ORLANDO, Fla. — CIOs have long been trusted to steer technology adoption for their organizations, highlighting valuable use cases as they go. But the influx of AI tools into the workplace, sometimes through unauthorized channels, has become a major challenge.
Fewer than half of businesses have standardized AI governance policies in place, according to Collibra data, and access to employee AI training is lagging across the workforce.
Just like with any other workplace tool, employees need training before they can reap value from AI, according to Guy Fruda, chief customer experience officer at professional services provider Deloitte.
“If you don't teach people how to take advantage of it and learn how to use it, it's no different than if you gave me a chisel and a hammer and a piece of marble and said: 'Create something,'” Fruda said, speaking last month during the Gartner IT Symposium/Xpo. “You wouldn't want to look at it, let alone buy it.”
Pressed to successfully deploy AI, executives are working to prioritize use cases, stand up tailored training opportunities and promote broader experimentation. Amid adoption efforts, concerns about AI's accuracy and safety linger, pushing executives to develop guardrails to curb risks.
At manufacturing firm Jabil, SVP and CIO May Yap established a unique governing body to guide deployment.
“We have set up what we call an AI and Data Council where I handpicked senior people from every function, including business, operations, HR, finance and legal,” said Yap during a session at the conference. The group established three key areas for investments: computer vision, machine learning for forecasting and generative AI.
Clear use cases that align with corporate strategy have helped accelerate deployment of AI at the manufacturing company.
“We need to have the business case in mind,” Yap said. “We need to know what kind of business problem, what kind of business opportunities I'm trying to solve for the organization.”
Training and guardrails
To accelerate AI use, Deloitte added AI training into its leadership development program, called Deloitte University. In addition, the firm is putting in place specific instruction for agentic AI, designed to help workers understand which tools to use for what purpose, according to Fruda.
The firm has also sought out ways to let workers learn and experiment while curbing risks, Fruda said.
“We created our own agent, which we call Sidekick,” said Fruda. “The idea is that it's behind more firewalls, and it's more protected, so people are able to explore and use that agent … without worrying about Deloitte's data or our client's data.”
With concerns swirling around AI accuracy, one priority in adoption efforts for Art Thompson, CIO for the City of Detroit, is to ensure that workers remain vigilant about inaccurate outputs.

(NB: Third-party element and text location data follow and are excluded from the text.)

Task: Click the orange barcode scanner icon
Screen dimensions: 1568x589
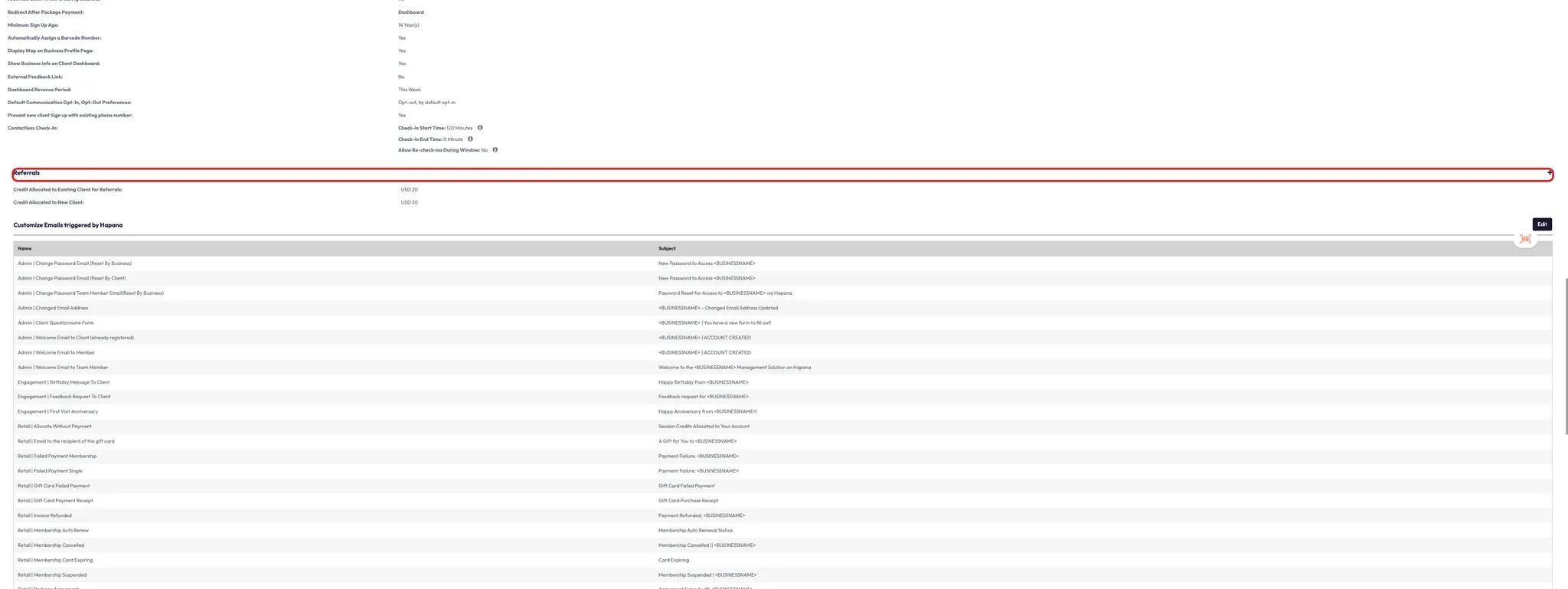Action: tap(1525, 239)
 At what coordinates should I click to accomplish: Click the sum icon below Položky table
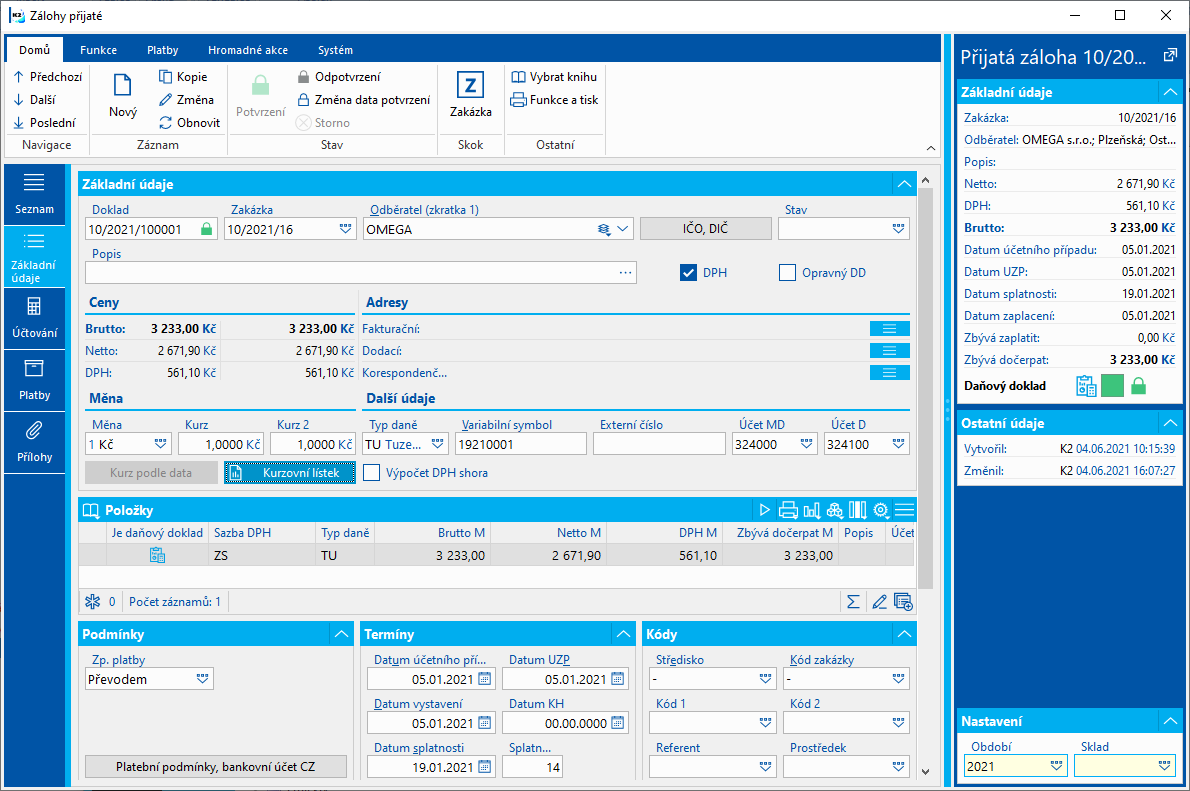pyautogui.click(x=853, y=602)
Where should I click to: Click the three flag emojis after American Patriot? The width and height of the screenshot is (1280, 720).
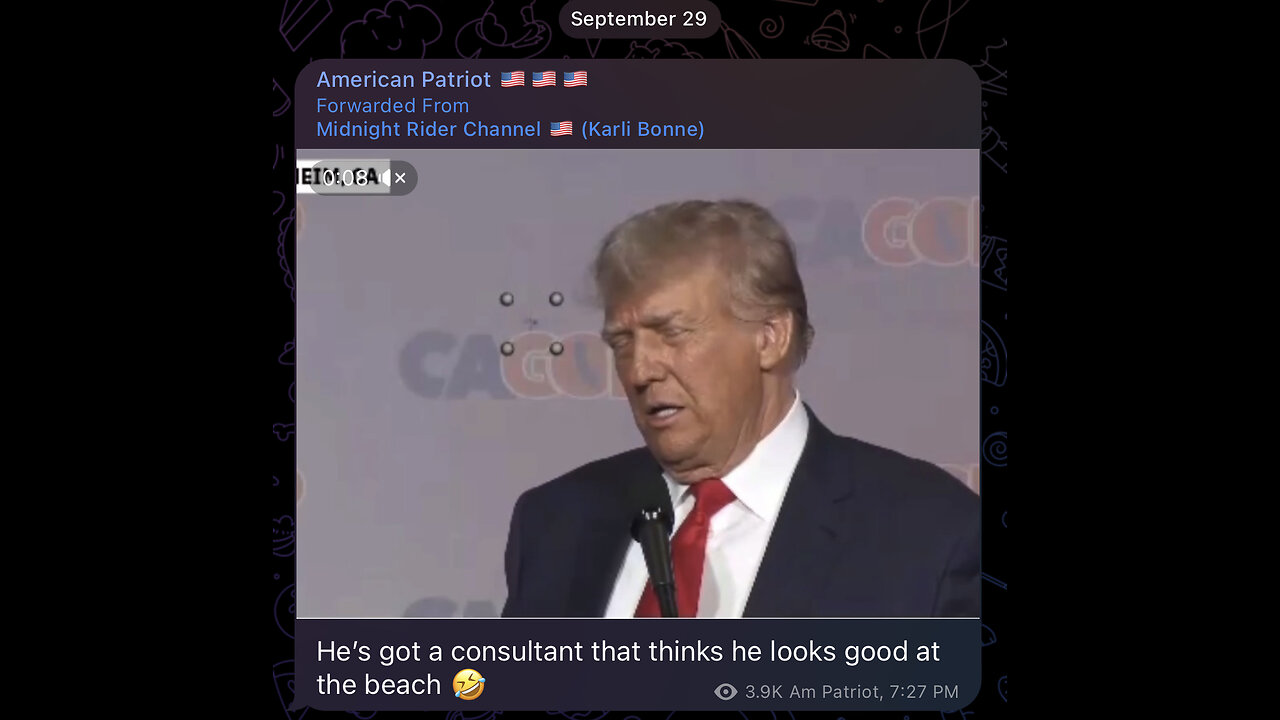(544, 79)
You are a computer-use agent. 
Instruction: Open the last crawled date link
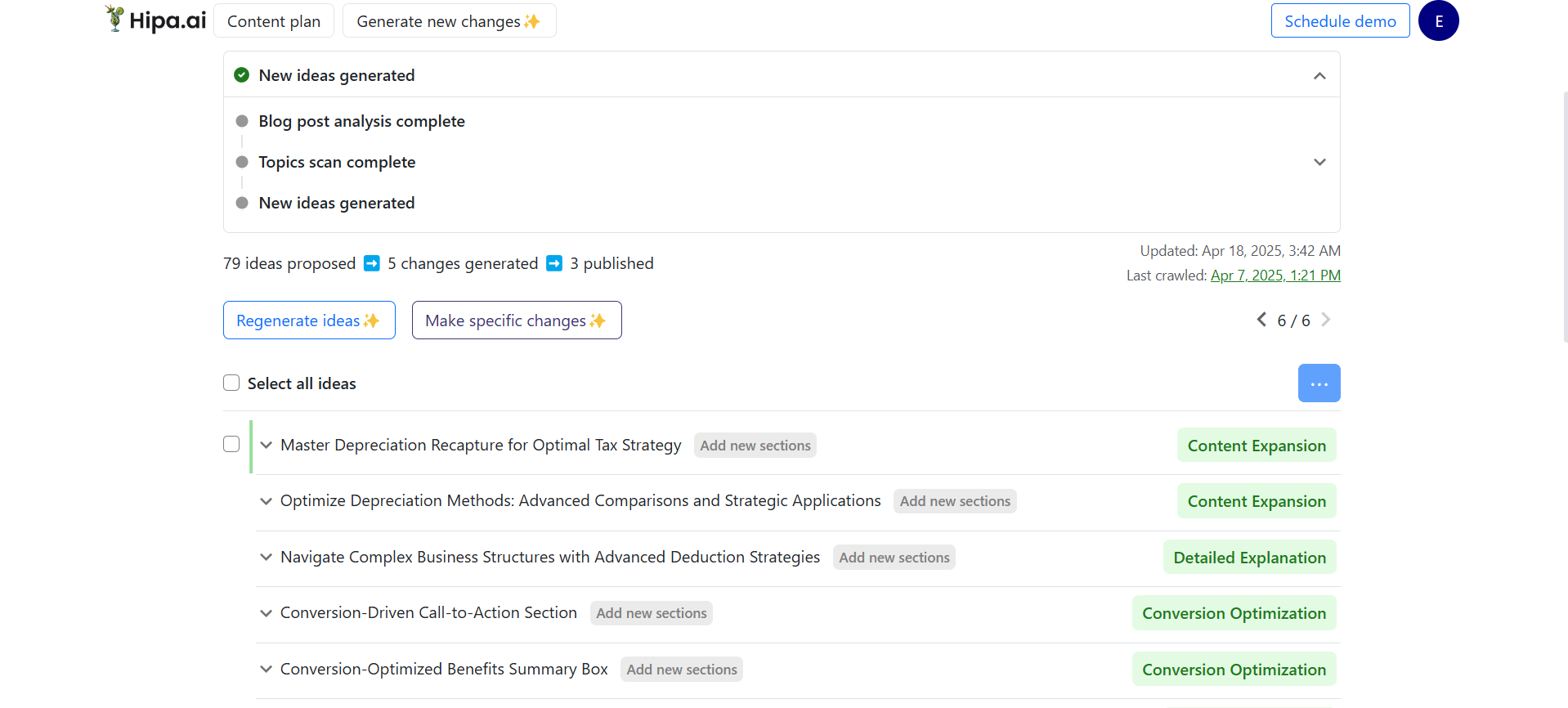[x=1275, y=276]
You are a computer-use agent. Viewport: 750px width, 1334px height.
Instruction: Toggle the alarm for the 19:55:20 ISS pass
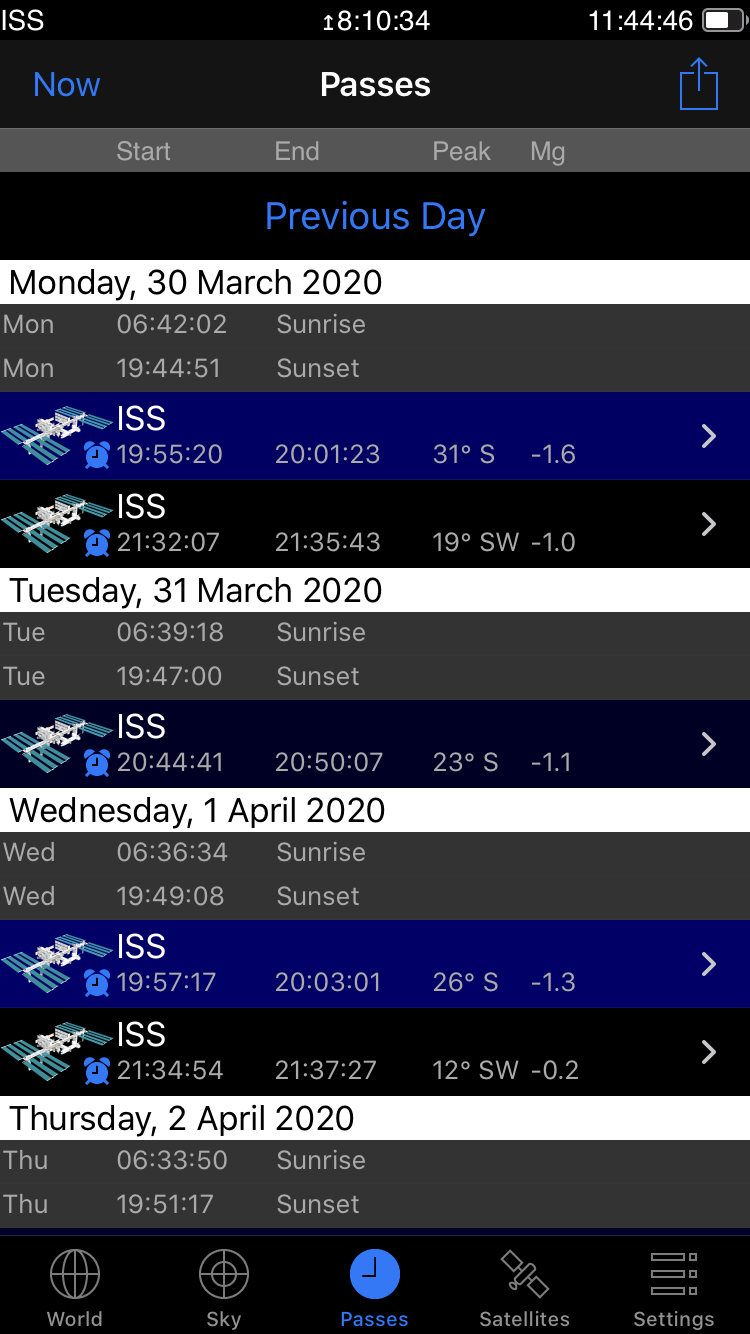click(97, 455)
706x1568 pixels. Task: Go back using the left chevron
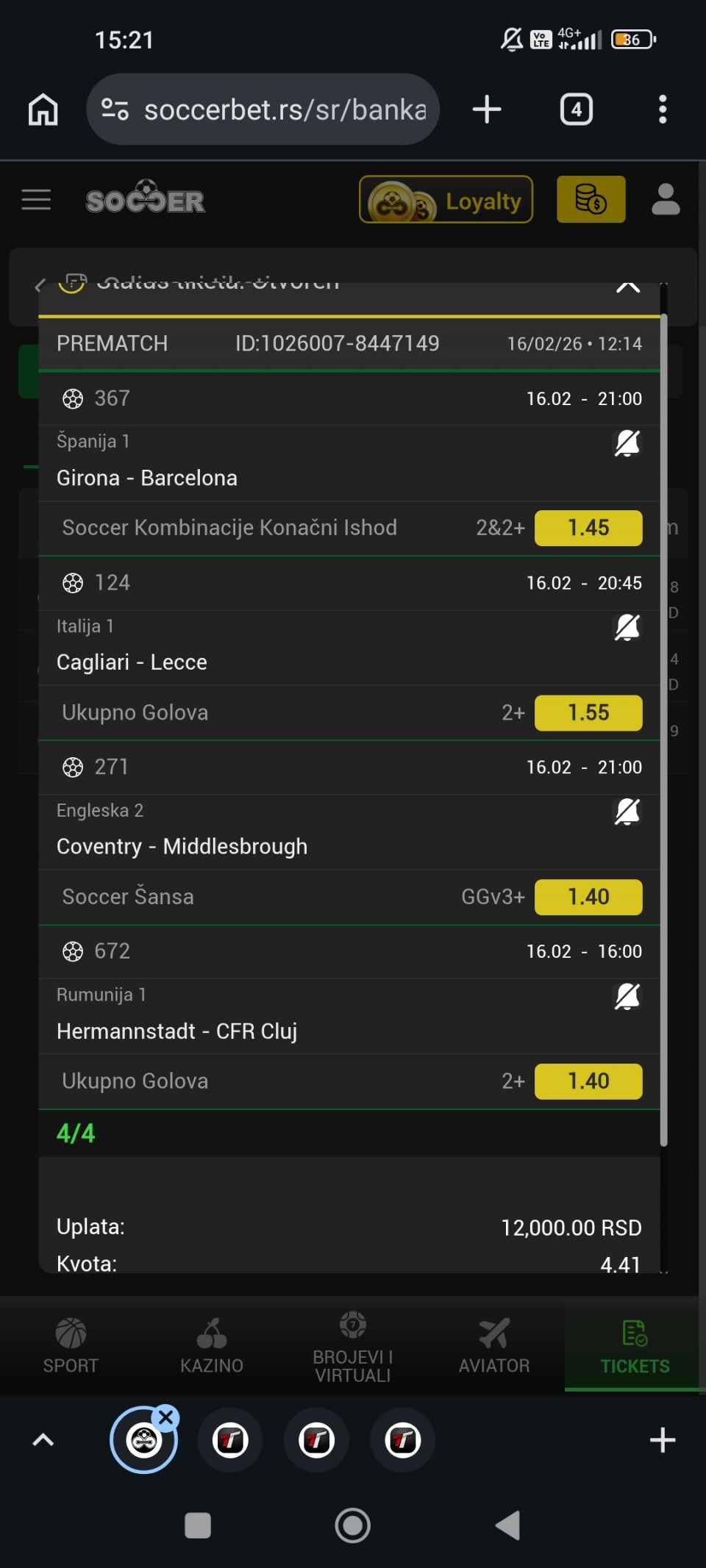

“I'm a little bit more of a naysayer,” said Thompson in reference to AI. “The biggest thing for us is making sure we're creating a common narrative and we're all talking about the same thing.”
Ultimately, concrete use cases that help boost productivity are most effective at broadening employee use of AI tools, according to Fruda.
“You're getting 15 to 20 calls a day from people that need to reset their passwords,” Fruda said. “Why wouldn't you want to move the mundane and repetitive work to an agent that can help solve that so you can focus on the important things?”